[Records provided Boundary: Start]

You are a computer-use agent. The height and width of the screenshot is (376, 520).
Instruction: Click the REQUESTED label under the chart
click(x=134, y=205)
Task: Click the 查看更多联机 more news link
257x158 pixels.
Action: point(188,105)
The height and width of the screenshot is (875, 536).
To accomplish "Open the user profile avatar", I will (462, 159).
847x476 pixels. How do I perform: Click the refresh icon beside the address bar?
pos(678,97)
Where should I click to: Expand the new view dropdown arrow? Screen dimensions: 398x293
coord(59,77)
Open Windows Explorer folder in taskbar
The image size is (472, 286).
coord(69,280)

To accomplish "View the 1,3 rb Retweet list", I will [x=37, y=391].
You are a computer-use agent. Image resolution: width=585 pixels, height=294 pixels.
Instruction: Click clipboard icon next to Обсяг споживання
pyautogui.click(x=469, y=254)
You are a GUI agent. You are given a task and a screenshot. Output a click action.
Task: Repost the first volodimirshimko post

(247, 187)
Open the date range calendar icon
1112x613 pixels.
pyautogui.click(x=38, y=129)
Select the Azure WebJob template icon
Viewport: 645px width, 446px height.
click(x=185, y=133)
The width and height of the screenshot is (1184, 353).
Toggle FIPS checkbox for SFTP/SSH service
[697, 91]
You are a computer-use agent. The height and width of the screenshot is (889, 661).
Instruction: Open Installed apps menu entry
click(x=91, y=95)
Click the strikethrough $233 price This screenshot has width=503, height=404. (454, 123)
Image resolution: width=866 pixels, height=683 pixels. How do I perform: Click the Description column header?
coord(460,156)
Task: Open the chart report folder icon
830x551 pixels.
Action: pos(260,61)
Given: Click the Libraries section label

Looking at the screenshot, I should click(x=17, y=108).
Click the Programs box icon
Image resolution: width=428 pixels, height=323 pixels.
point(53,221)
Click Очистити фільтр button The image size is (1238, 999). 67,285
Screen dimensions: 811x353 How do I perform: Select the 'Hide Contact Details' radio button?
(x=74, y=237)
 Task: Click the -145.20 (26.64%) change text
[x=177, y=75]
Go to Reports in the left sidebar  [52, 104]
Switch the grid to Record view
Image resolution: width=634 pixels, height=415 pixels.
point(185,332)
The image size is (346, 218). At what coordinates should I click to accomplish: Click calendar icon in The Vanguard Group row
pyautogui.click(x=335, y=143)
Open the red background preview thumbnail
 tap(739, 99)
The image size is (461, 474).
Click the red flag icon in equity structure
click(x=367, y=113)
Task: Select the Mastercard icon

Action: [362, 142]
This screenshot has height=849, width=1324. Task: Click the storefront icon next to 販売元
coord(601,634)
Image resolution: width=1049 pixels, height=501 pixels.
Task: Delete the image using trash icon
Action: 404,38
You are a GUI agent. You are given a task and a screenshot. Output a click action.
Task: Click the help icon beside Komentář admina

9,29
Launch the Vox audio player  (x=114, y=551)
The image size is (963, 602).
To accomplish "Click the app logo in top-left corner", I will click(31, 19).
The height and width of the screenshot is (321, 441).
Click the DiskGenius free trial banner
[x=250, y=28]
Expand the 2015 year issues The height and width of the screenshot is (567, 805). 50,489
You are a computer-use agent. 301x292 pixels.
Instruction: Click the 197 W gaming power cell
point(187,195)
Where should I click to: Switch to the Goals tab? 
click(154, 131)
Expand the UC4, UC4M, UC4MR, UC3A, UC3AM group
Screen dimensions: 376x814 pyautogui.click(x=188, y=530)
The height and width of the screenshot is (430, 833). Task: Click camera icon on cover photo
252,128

[Records provided Boundary: End]

About this task: Show the lines of the listing above with "agent".

Task output:
You are a computer-use agent. The height and width of the screenshot is (376, 520).
You are a computer-use agent. Image resolution: width=585 pixels, height=294 pixels.
You are a GUI agent. You are given a task and a screenshot. Output a click action.
You are a computer-use agent. The height and width of the screenshot is (889, 661).
You are a GUI agent. You are given a task and a screenshot. Output a click action.
You are a computer-use agent. 301x292 pixels.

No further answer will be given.